Early diagnosis and referral to a cystic fibrosis clinic or center can help children with cystic fibrosis live with a better quality of life. Take your baby or child to the pediatrician if you notice any of these symptoms:

  • Belly pain caused by severe constipation
  • Frequent greasy, bulky stools or difficulty with bowel movements
  • Increased gas, bloating or a belly that looks swollen (distended)
  • Delayed growth
  • Excessive coughing
  • Frequent lung infections
  • Salty-tasting skin
  • Wheezing or shortness of breath

If your child has been diagnosed with cystic fibrosis, tell your child's care team if you notice new symptoms or if existing symptoms grow worse.
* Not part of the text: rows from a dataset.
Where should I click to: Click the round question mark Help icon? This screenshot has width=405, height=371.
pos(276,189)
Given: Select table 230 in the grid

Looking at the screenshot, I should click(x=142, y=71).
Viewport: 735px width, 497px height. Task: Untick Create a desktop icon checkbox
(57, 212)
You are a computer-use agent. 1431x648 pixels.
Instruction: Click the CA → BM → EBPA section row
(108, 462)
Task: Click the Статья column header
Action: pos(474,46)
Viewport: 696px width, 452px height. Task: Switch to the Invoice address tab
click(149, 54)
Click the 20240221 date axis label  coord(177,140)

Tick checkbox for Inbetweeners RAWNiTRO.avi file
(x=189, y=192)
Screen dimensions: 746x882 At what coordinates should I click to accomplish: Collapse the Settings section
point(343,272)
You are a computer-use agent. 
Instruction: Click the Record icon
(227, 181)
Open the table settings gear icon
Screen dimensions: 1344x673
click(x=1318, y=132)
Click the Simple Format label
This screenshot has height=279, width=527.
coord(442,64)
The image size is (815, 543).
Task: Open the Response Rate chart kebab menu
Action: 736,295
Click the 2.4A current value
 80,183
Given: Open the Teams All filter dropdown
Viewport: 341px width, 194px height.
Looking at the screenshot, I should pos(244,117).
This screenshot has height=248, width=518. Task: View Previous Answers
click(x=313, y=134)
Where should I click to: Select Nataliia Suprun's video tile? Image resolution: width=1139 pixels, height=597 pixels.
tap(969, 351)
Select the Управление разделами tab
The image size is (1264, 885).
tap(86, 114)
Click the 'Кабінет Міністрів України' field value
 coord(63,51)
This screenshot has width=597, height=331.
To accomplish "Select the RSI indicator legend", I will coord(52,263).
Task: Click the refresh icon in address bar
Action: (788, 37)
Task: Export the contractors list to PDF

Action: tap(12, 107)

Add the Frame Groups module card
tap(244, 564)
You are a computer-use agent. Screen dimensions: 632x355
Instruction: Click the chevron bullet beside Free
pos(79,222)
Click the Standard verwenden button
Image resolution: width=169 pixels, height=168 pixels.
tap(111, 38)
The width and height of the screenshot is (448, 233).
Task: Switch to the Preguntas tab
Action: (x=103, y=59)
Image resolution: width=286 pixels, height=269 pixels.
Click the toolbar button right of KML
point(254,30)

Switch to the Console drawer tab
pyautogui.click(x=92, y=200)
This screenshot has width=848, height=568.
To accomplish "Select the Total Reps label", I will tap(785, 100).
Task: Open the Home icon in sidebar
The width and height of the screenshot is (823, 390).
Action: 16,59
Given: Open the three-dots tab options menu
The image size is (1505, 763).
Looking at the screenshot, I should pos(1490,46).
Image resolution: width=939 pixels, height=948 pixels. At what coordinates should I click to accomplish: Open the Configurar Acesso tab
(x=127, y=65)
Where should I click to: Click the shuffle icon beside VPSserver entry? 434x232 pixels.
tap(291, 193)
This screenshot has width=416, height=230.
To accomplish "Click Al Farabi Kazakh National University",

Care for cystic fibrosis at Rush

  • Disease management: There is no cure for cystic fibrosis, so your child's care team will focus on preventing and relieving symptoms, as well as slowing progression of the disease. Since cystic fibrosis affects each person differently, every treatment plan is unique. Your child's team at the Rush Cystic Fibrosis Center will tailor services and care around you child's and your family’s needs.
  • Sweat test: If your child has a positive newborn screening for cystic fibrosis, you can schedule a sweat test at Rush for your baby. Typically, you can schedule the test at Rush in less than two weeks after the positive newborn screen.
  • Genetic testing and counseling: Rush offers genetic testing and counseling for children.